As I noted in a previous blog, the majority of supply chain professionals don’t believe that globalization, as a defining feature of modern capitalism, is “in retreat.” But there is a recognition that some of its more extreme features may be waning, such as tax “optimization” schemes. Several interviewees expressed that tax schemes have gone too far, including as an influence on network design. As one put it: “You are no longer a hero if you beat the tax authorities… More and more companies will be publicly shamed.”
Another waning globalization trait is offshoring production to the cheapest corners of the globe.

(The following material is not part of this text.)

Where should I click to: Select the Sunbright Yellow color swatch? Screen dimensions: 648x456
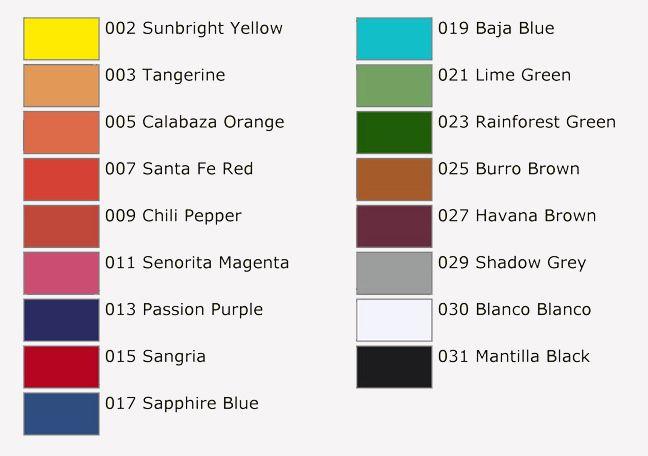[x=61, y=38]
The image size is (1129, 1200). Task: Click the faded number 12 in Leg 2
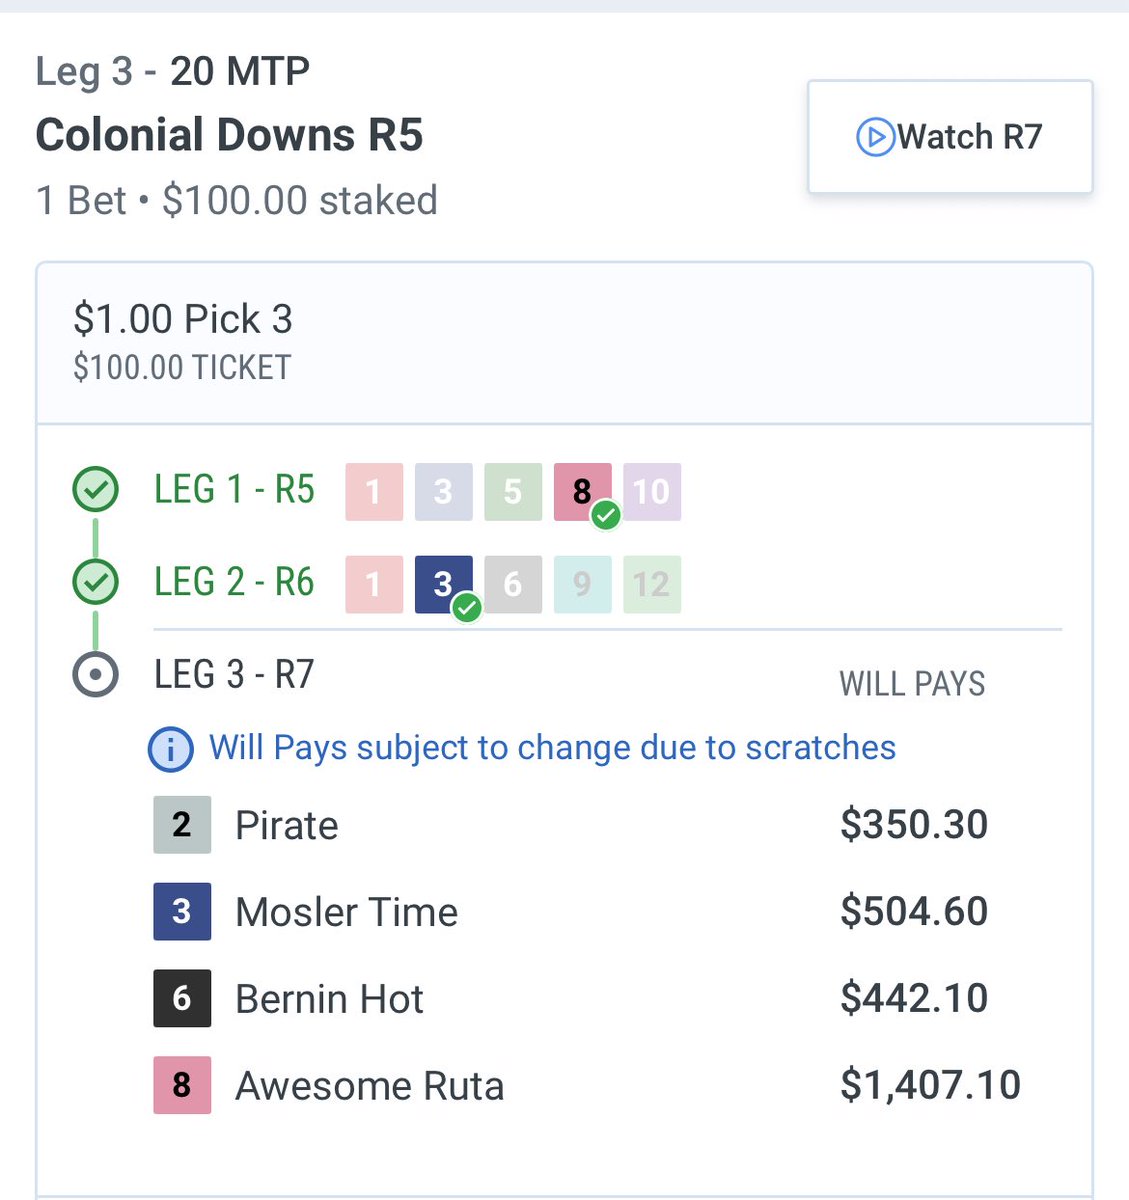[652, 584]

While labor arbitrage continues to be a key benefit of setting up shop in countries like India, our survey found that only one-third of supply chain professionals see it as a driver of global supply chain operating models – half the number who say the value is in access to world markets.Indeed, interviewees pointed out that most of their new plants, supply bases and distribution centers in developing countries are designed to serve local or regional, not global customers. “Low-cost factories for the world aren’t sustainable,” argued one.
Moving Toward a Regional and Local Model
Our research shows that companies are moving away from a globalized model because, in many cases, it is simply not fast or flexible enough to meet customer needs. Increasingly, they are segmenting their product portfolios, channels to market and supply chains to find the right balance between scale/cost-efficiency and speed/agility.
Regulations such as local content, manufacturing and packaging rules, and different safety and quality standards are another reason why Western companies in sectors from food to aerospace are moving away from global operations and toward regional or local networks in places like China and the Middle East.
Tax reform (including, most recently, the cut in U.S. corporation tax), currency movements, international sanctions against countries such as Russia, and state incentives to set up manufacturing operations from Chile to Indonesia also strengthen the case for localization.
Despite President Trump’s latest moves, relatively little of the disparaging talk around free trade from either the U.S. or other governments has translated into policies that directly affect supply chain dynamics.
For now, the advice to CSCOs and their teams is to keep a watchful eye on developments and plan ahead around scenarios that could cause the greatest disruption, whether in terms of cost increases from tariffs or the potentially slower movement of goods across borders as a result of non-tariff barriers.